La matière
L’humain prend d’abord connaissance de la matière,
- par les besoins qu’il a de se nourrir, d’être propre, de se vêtir, de s’abriter ou d’habiter ;
- par le travail qu’il doit appliquer à la matière pour satisfaire ses besoins ; ces travaux sont divers et vont de la chasse, de la pêche et de la cueillette à l’élevage, aux labours et aux récoltes, à la cuisson des aliments, à l’extraction des minéraux, à la construction des maisons, à toutes les tâches matérielles de l’agriculture et de l’industrie humaines...
Prenant cette connaissance, il constate tout ce qui fait qu’il est lui-même un animal, en même temps que s’impose à lui l’évidence qu’il est autre chose qu’un animal : cela lui pose une première question spécifique :
l’humain, qui est un animal sans être un animal, qu’est-ce que c’est ?
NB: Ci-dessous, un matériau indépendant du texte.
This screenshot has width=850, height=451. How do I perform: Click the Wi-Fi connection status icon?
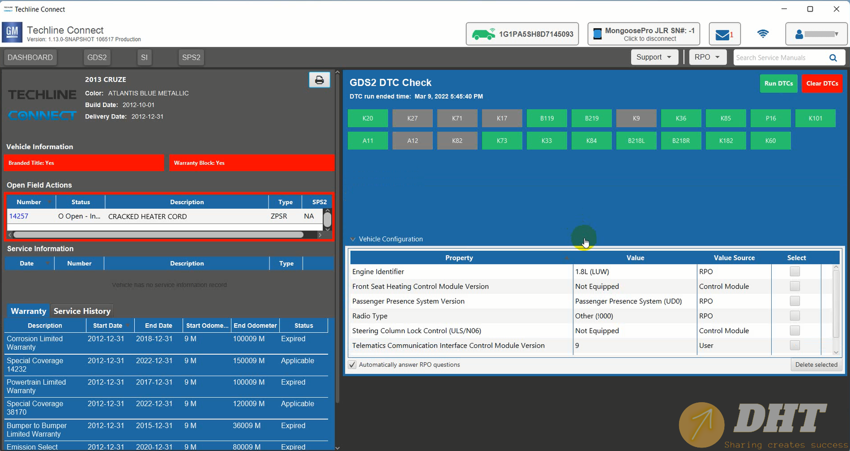click(763, 34)
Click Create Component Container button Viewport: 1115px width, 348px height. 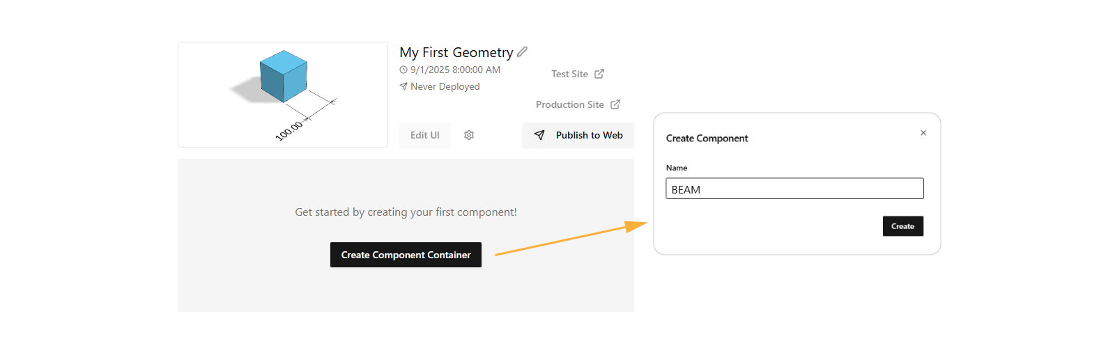coord(406,255)
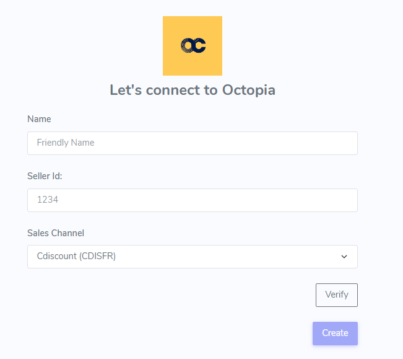
Task: Click the Sales Channel chevron arrow
Action: [344, 257]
Cette question détourne l’humain de ce qui l’entoure et le tourne vers lui-même : elle fonde la connaissance réflexive.
l’esprit
Observant tout ce qui le rattache au règne animal et tout ce qui le distingue des animaux, l’humain prend conscience de l’esprit sans pouvoir placer une quelconque matière sous ce nom ; cette prise de conscience le place d’abord devant un mystère, c’est-à -dire devant une question qu’il ne sait pas résoudre :
l’esprit, cette chose immatérielle, qu’est-ce que c’est ?
la philosophie naît des efforts que fait l’humain pour répondre à cette question : la poser en est donc un acte fondateur.
En première approche et en première approximation, les efforts que fait l’humain pour y répondre n’impliquent pas son corps : ils semblent immatériels.
Si nous en restons à cette première approximation, nous devons considérer que l’effort fait par l’humain pour comprendre ce qu’est l’esprit est un effort de l’esprit : il a pour objet une observation réflexive de l’esprit. Il faut noter que lorsque l’humain se livre à cette observation, il connaît déjà la matière.
Ce n’est que récemment, relativement à l’histoire de l’humanité, que l’humain a découvert les liens nécessaires qui rattachent les efforts de son esprit à son corps ;
la nécessité de ces liens est telle que diverses défaillances du corps ont pour conséquence l’impossibilité faite à l’esprit de produire un effort ;
l’humain a inscrit cette nésessité dans diverses exigences, historiquement et socialement plus ou moins bien respectées : l’antique représentation de l’être humain bien éduqué comme un esprit sain dans un corps sain, la revendication que François Rabelais adressait dès notre Moyen Age aux éducateurs, d’instruire les enfants pour qu’ils aient une tête bien faite plutôt qu’une tête bien pleine en témoignent chacune contradictoirement...
Le rassemblement de diverses questions en une discipline autonome, puis le développement de cette discipline, la philosophie, s’est produit avant que l’on comprenne que des liens indissociables unissent l’effort de l’esprit au corps humain :
la formation de la philosophie nous a donné à concevoir que c’est au moyen d’un effort de l’esprit que l’humain cherche à comprendre ce qu’est l’esprit, et que cette recherche produit la philosophie.
Née du mouvement réflexif de connaissance, la philosophie garde la réflexivité dans son essence féconde :
cher lecteur, il t’est arrivé très certainement plus d’une fois de t’interroger sur une question qui t’était posée : le mouvement de ta pensée qui formait cette interrogation est un mouvement profond et essentiel de la philosophie ; chaque fois que tu t’interrogeais de cette manière, de questionner ton partenaire sur la question qu’il venait de te poser pouvait vous engager tous les deux dans un dialogue philosophique dont la fécondité ne dépendait que de vous deux.
Il se montre ici que les sources du mouvement qu’est la pensée philosophique sont très largement réparties parmi les humains : quiconque pose une question prend le risque d’en faire jaillir une.
Il sera bon de s’interroger sur les raisons qui peuvent pousser à voir un danger dans ce risque, sur les raisons qui poussent certains à se sentir menacés par ce danger, qui les engagent à le conjurer et sur la légitimité des mesures qu’ils prennent pour cela.